Michael L. Feinstein, P.A.

Florida law protects pregnant workers

If you are experiencing discrimination in your workplace and you believe it is because you are pregnant, you do not have to deal with it on your own. It can be overwhelming to experience this type of treatment, but it may help to understand what counts as pregnancy discrimination and what legal options are available to you. The fact that you are pregnant has no bearing on your right to work and your ability to do your job well.

How can you know if you have a case?

The Pregnancy Discrimination Act is part of the Civil Rights Act of 1964, making it illegal for an employer to treat a woman unfairly because of her pregnancy. Pregnant women are entitled to the same type of fair and reasonable treatment showed to other employees. Sometimes discrimination is subtle, and you may not be certain that what you are experiencing counts as discrimination. If you are experiencing the following mistreatment, you could be a victim:

  • Your employer refused to promote you or is excluding from certain aspects of your job.
  • A potential employer asked you inappropriate questions about your pregnancy or potential future pregnancies during an interview.
  • Your employer's insurance plan does not cover pregnancy and pregnancy-related issues.
  • Your employer demands that all women give notice of a pregnancy, even if it is not interfering with your ability to work.
  • Your employer fired you after announcing a pregnancy or taking leave after giving birth.

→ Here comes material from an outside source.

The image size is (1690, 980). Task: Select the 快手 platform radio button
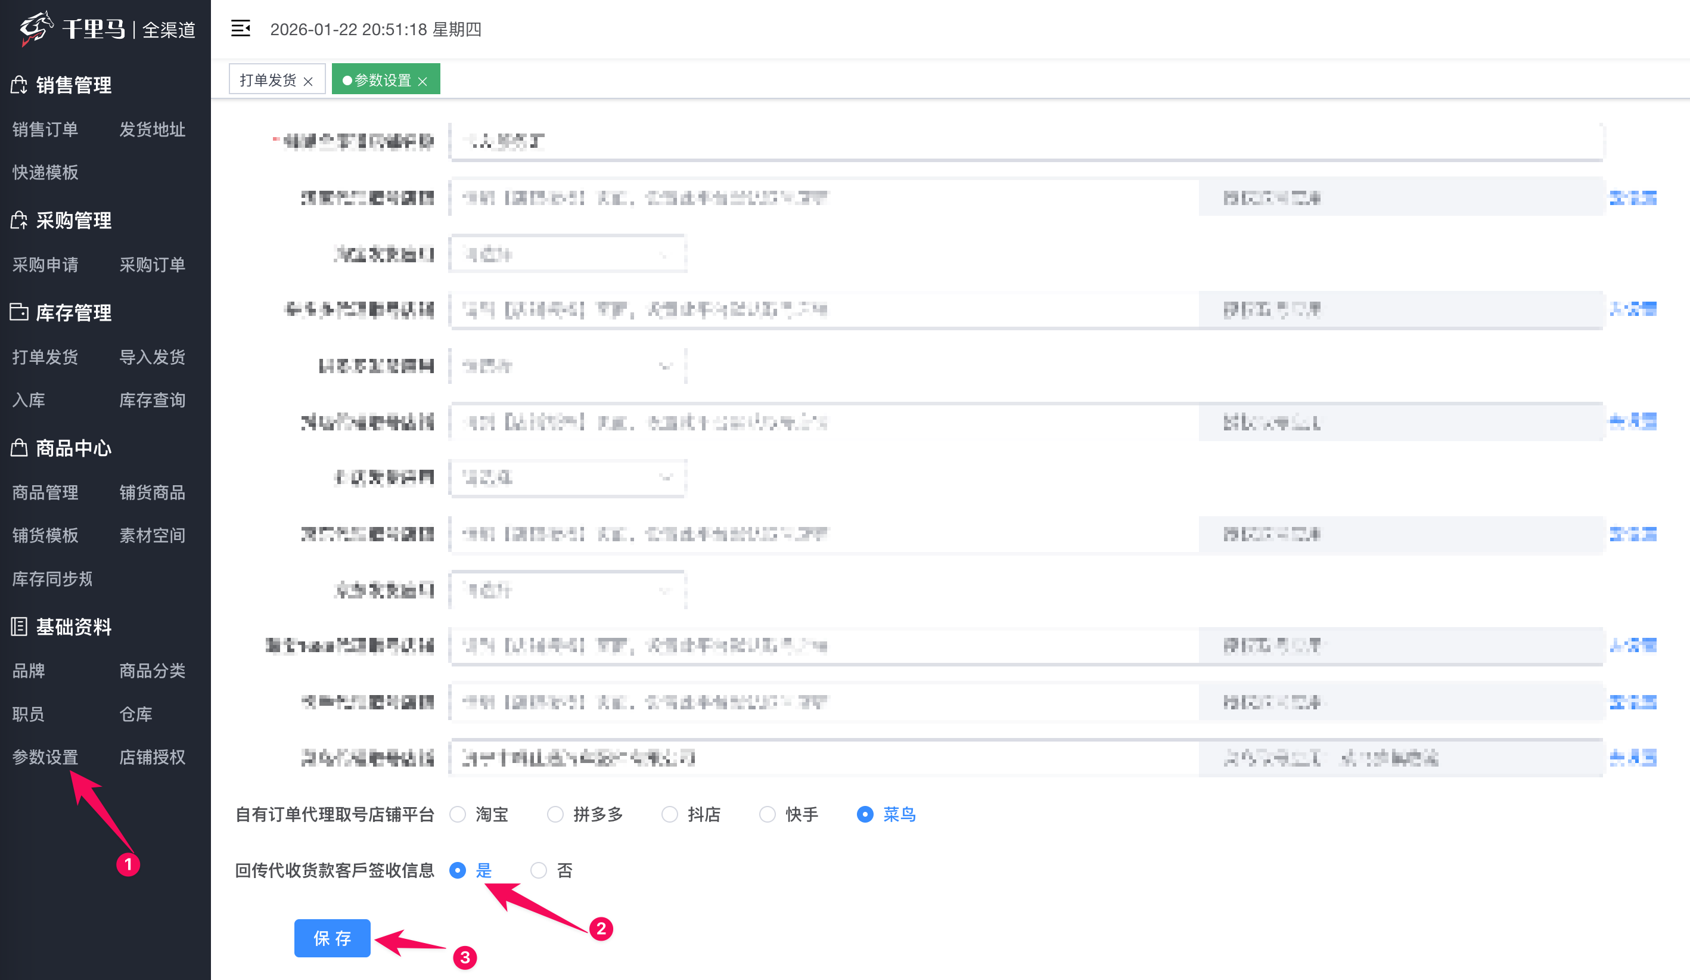pyautogui.click(x=768, y=814)
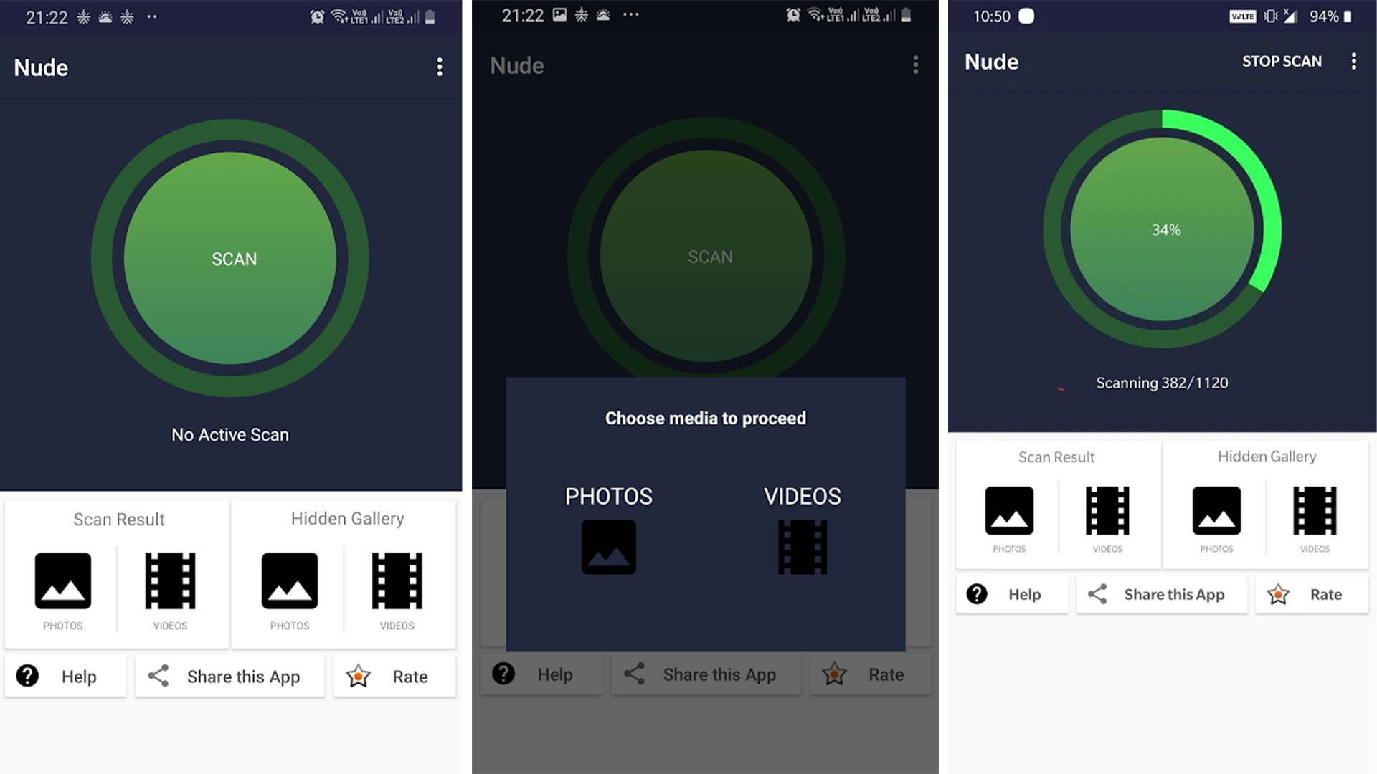
Task: Click Share this App button
Action: (229, 675)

If you are dealing with the above types of treatment or other actions that you suspect may be discriminatory, you may want to take immediate action to seek help and guidance. Legal options are available to you through which you can make the unfair treatment stop and hold your employer accountable.

Your rights at work

Your pregnancy should be a time of excitement, not stress and concern over the treatment you are receiving in the workplace. If you believe you are a victim, it may help to seek a complete evaluation of your case and explanation of the legal options available to you. An experienced employment law attorney can help you move forward with a claim, if appropriate.